EXTRAIT DE TEXTE:

Vous avez tourné en 35 mm ? Alors est-ce que c’est différent ? Comment ça impacte la réalisation sachant que vous ne pouviez tourner que 3 prises par plan ?

Oui, je suis un peu vieux jeu. C’était une décision esthétique. J’aime les caractéristiques de la pellicule. On tournait en juillet, en plein été, de jour en extérieur. Et avec la pellicule, l’extérieur jour est très beau. C’était compliqué pour l’équipe. Mais je voulais profiter du soleil et on n’avait que 24 jours pour tourner le film, 6 jours par semaine. Et même en digital, on ne pouvait faire que trois prises au vu du temps de tournage. Alors autant faire de la pellicule.

Quels sont les films références pour Harka?

LIGNES FOURNIES:
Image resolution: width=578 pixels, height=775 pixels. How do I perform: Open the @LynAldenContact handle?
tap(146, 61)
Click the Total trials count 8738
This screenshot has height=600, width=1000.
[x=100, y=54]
* * *
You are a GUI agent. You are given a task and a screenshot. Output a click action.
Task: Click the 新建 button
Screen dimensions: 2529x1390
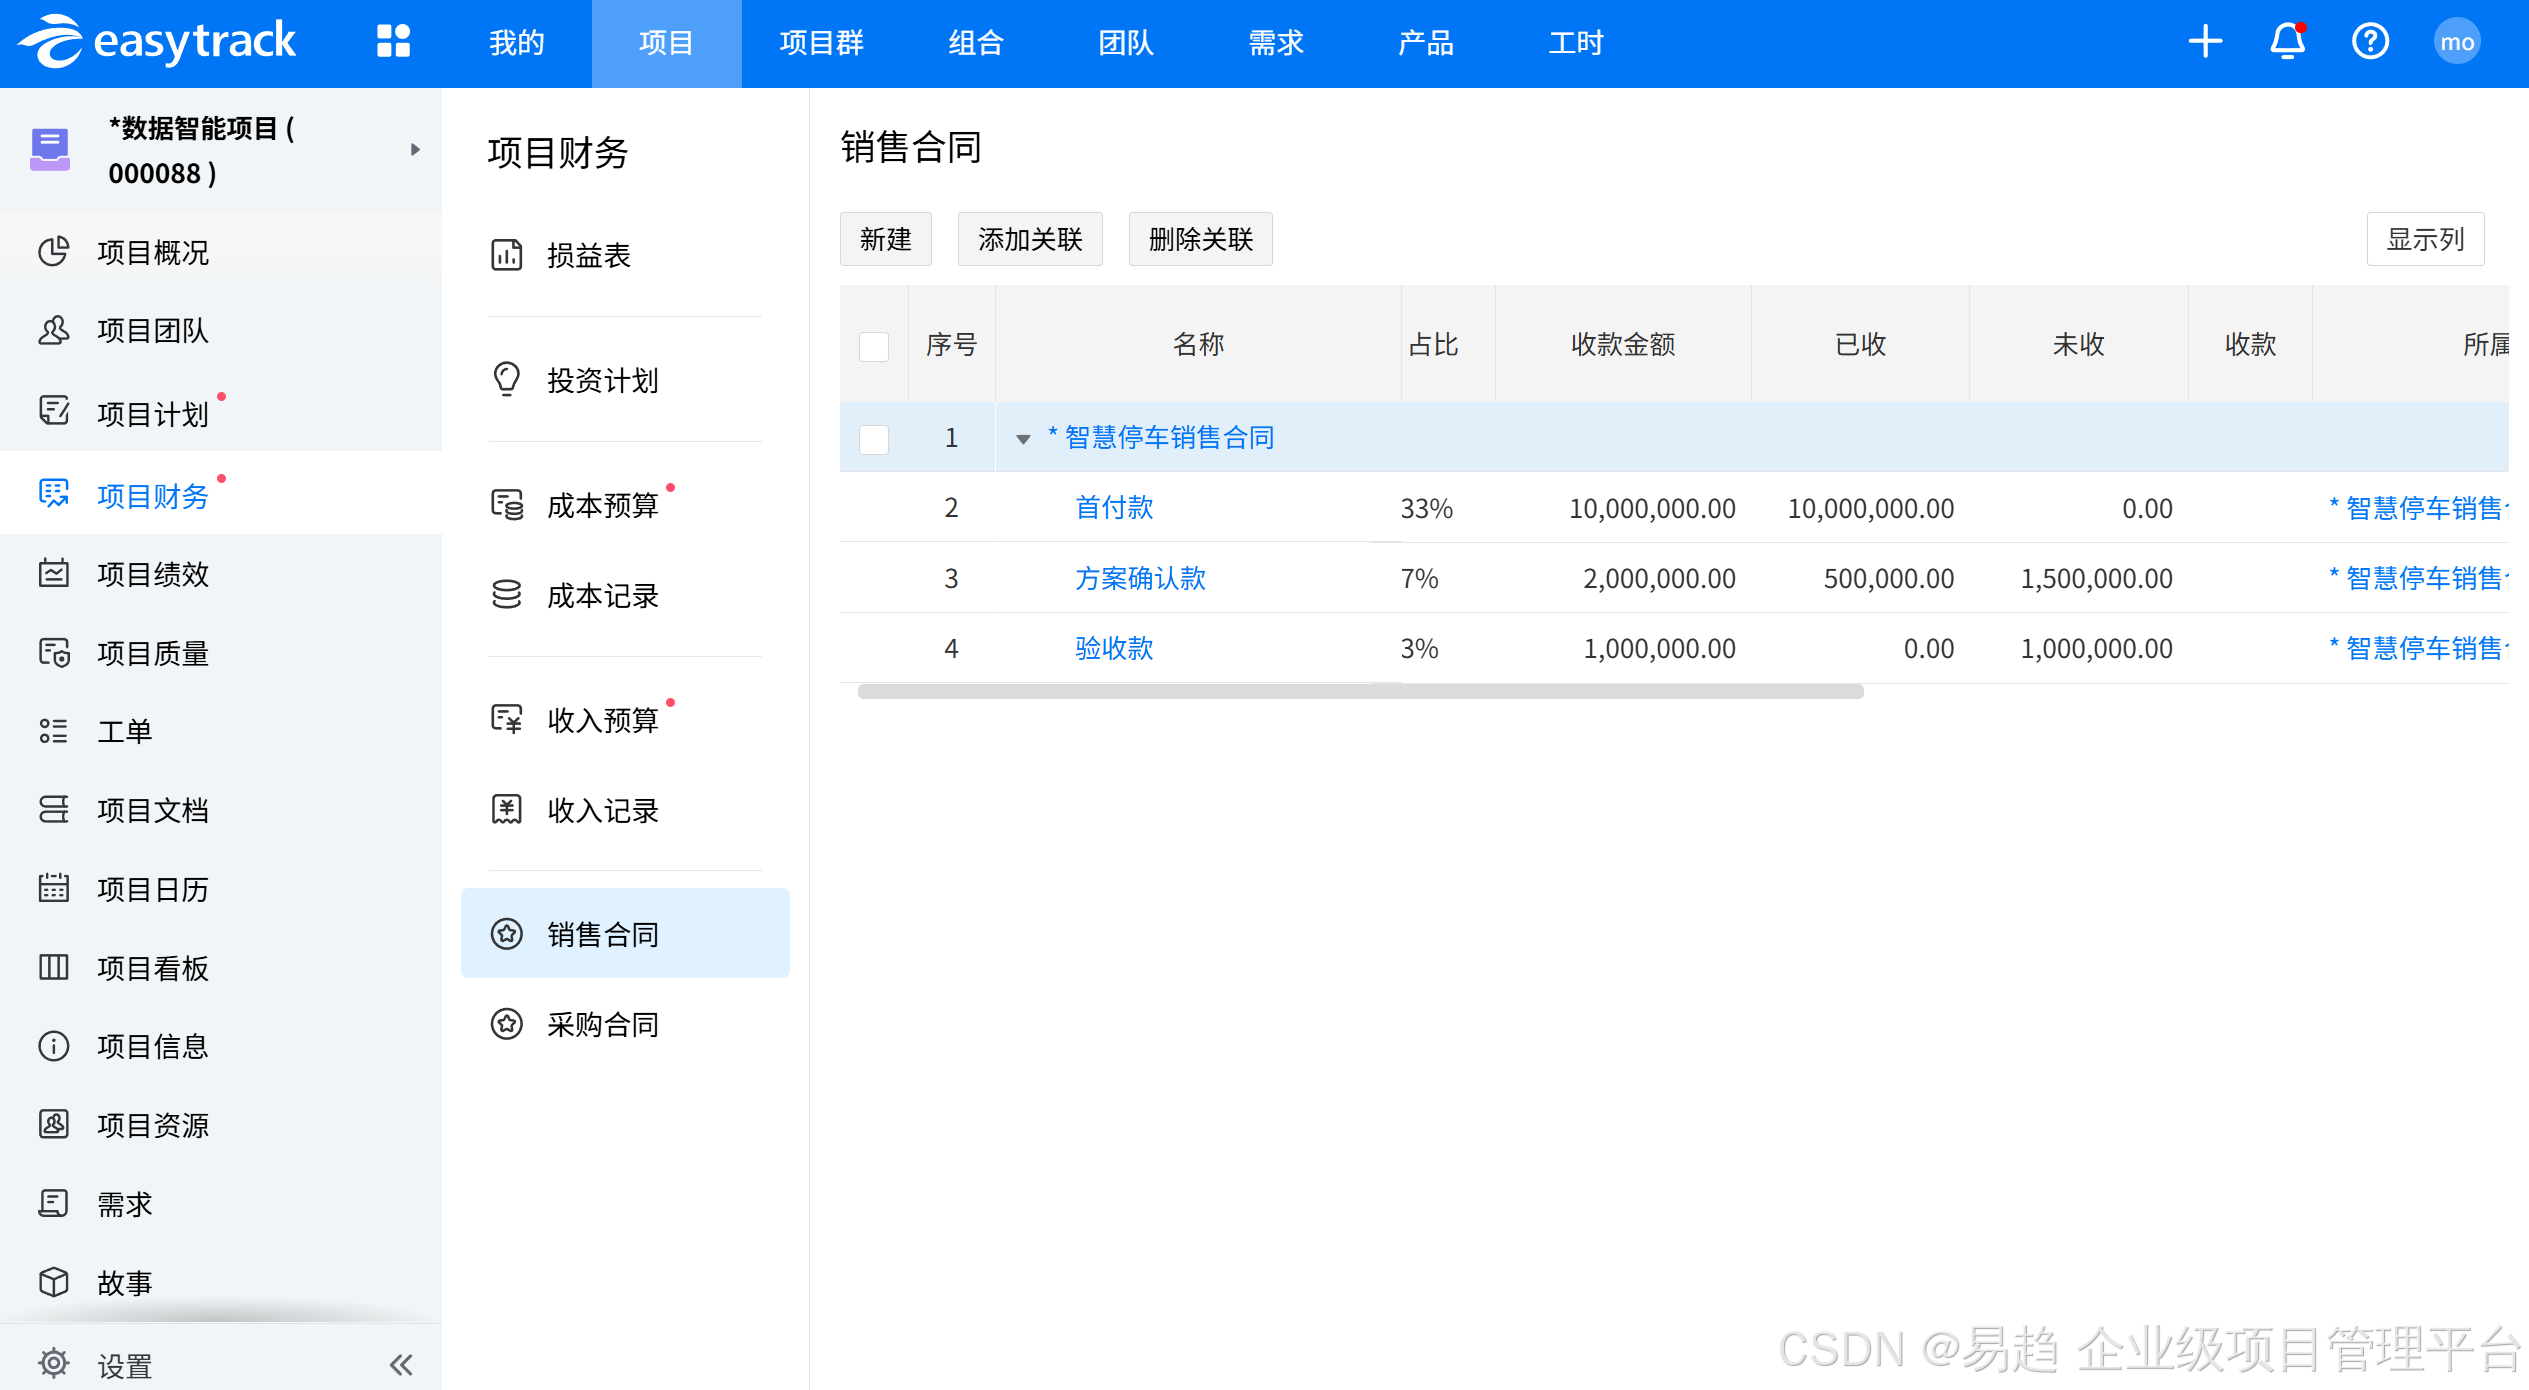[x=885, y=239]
==
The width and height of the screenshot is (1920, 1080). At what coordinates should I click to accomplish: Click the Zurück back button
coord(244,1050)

SÉRIE DE CONSIGNES:
A: Indiquez si chacune des affirmations suivantes concorde avec l’entretien sur le tournage de Harka, en répondant par oui ou par non et en citant les mots décisifs : (i) le film a été tourné en hiver ; (ii) l’équipe disposait de 24 jours pour tourner le film ; (iii) le choix de la pellicule relevait d’une décision esthétique.
B: Selon l’entretien sur le tournage de Harka, combien de jours par semaine l’équipe tournait-elle ?
C: Poursuivez l’entretien sur le tournage de Harka à partir de la dernière question posée.

RÉPONSES PAR CONSIGNE:
A:
(i) Non : « On tournait en juillet, en plein été ».
(ii) Oui : « on n’avait que 24 jours pour tourner le film ».
(iii) Oui : « C’était une décision esthétique. »

B: Six jours par semaine.

C:
Pour le script, c’était la structure du scénario de «Taxi Driver». La première moitié de l’histoire, le gars essaye d’être normal, de trouver un job. Il rencontre une fille, et essaye de participer à la société. Ça ne fonctionne pas, alors il envoie tout balader et devient obsédé par sa vendetta contre le monde. J’aime ce personnage sombre, qui n’est pas nécessairement une bonne personne. Et je crois que c’est plus vrai surtout pour les plus marginalisés dans la société. Pour la photographie, je me suis inspiré de «Kes» de Ken Loach et du western américain. Vu que je ne suis pas d’ici, j’étais dans une approche romantique des paysages.